Can you write out the news report, starting with "Jennifer is just" and going on through "a white pullover.", with "Jennifer" renamed "The girl"?

── Document segment

Sex Trade Lures Kids From Burbs

Jennifer is just over five feet tall. A bit unsteady on her white platform shoes, she stands up straight so the men gawking from their cars in this alley can get a good look at her.

Her face is that of an adolescent - young, round, unmarked by abuse. Her long maple-hued hair is held back by a white band that at a glance lends an angelic halo. She wears skin-tight white leotards and a white pullover.

Jennifer is 14 years old. She began selling her body to the men prowling this area a year ago, after her 13th birthday.

She is younger than many here, which makes Jennifer a prized commodity on Vancouver's "kiddie stroll," a street in the warehouse district where men who want sex with young girls know they can find them. For those wanting young boys, "boys' town" is nearby.

────
── Recorded information

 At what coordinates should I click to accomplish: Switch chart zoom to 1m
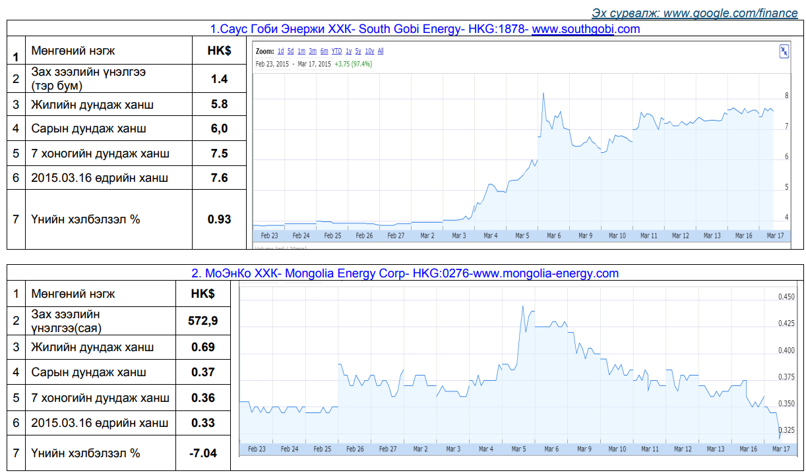[x=301, y=51]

────

◆ **Answer to the task**
The girl is just over five feet tall. A bit unsteady on her white platform shoes, she stands up straight so the men gawking from their cars in this alley can get a good look at her.

Her face is that of an adolescent - young, round, unmarked by abuse. Her long maple-hued hair is held back by a white band that at a glance lends an angelic halo. She wears skin-tight white leotards and a white pullover.